In der letzten Folge vor der Sommerpause blicken wir auf die Personalbemessung in der Langzeitpflege, auf die Beschlüsse der Gesundheitsministerkonferenz und auf einen weitreichenden Reformvorschlag eines Think Tanks. Dazu kommen mehrere Kurzmeldungen. Alle Angaben beziehen sich auf den Stand Mitte Juli 2023.

Mecklenburg-Vorpommern streicht die Fachkraftquote in der Langzeitpflege

Mitte Juni 2023 hat die Landesregierung von Mecklenburg-Vorpommern ein Gesetz verabschiedet, das den Personalbedarf in Langzeitpflegeeinrichtungen neu regelt. Dabei wurde die bislang gültige Fachkraftquote von 50 Prozent ersatzlos gestrichen. Statt eines festen Anteils soll sich der Personaleinsatz künftig am tatsächlichen Pflegebedarf der Bewohner:innen orientieren.

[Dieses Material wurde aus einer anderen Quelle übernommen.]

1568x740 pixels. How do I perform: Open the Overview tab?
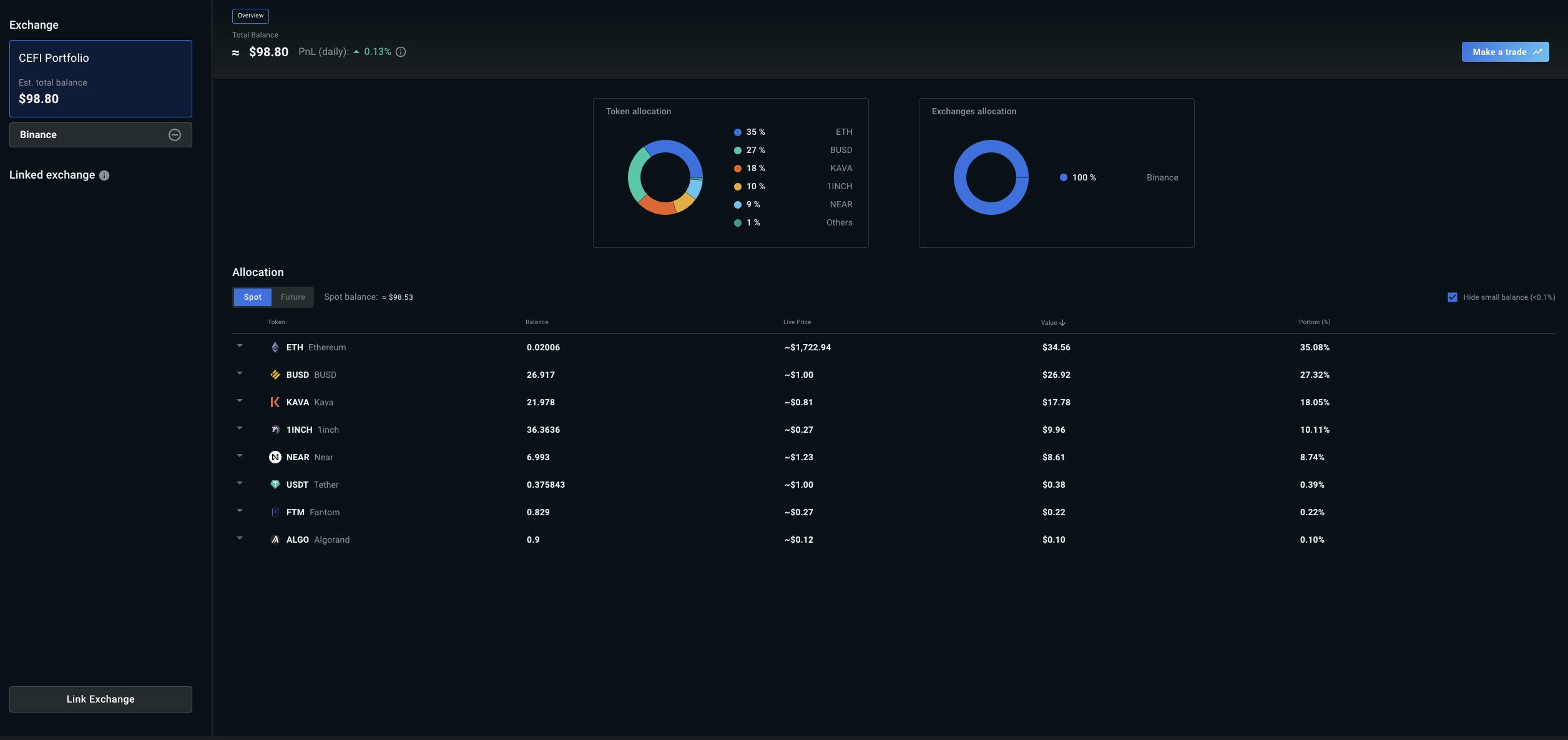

Aus Sicht des Sozialministeriums liegt darin ein Vorteil: Pflegefachpersonen könnten so auf einer bundeseinheitlichen, wissenschaftlich begründeten Grundlage stärker entsprechend ihrer Fachlichkeit eingesetzt werden. Die Personalbemessung orientiere sich am Pflegebedarf, der mit steigender Pflegebedürftigkeit zunimmt. Das bedeutet konkret: Bei niedrigen Pflegegraden kann der Anteil an Hilfskräften höher liegen.

Deutliche Kritik kam unter anderem vom Deutschen Berufsverband für Pflegeberufe (DBfK), hier vertreten durch Anja Katharina Peters aus dem Vorstand des DBfK Nordost. Der Tenor: Das Signal gehe in die falsche Richtung. Weil Menschen heute später und mit mehreren Erkrankungen sowie hochkomplexem Pflegebedarf ins Heim kämen, brauche es eher mehr als weniger qualifizierte Pflegefachpersonen. Eine Versorgung, die ganz überwiegend von Hilfs- und angelernten Kräften getragen werde, sei riskant, überfordere die Kolleg:innen und treibe sie aus dem Beruf. Die Kritik an der Abschaffung der Fachkraftquote macht zugleich deutlich, dass körperbezogene Pflegehandlungen aus fachlicher Sicht eben nicht beliebig delegierbar sind.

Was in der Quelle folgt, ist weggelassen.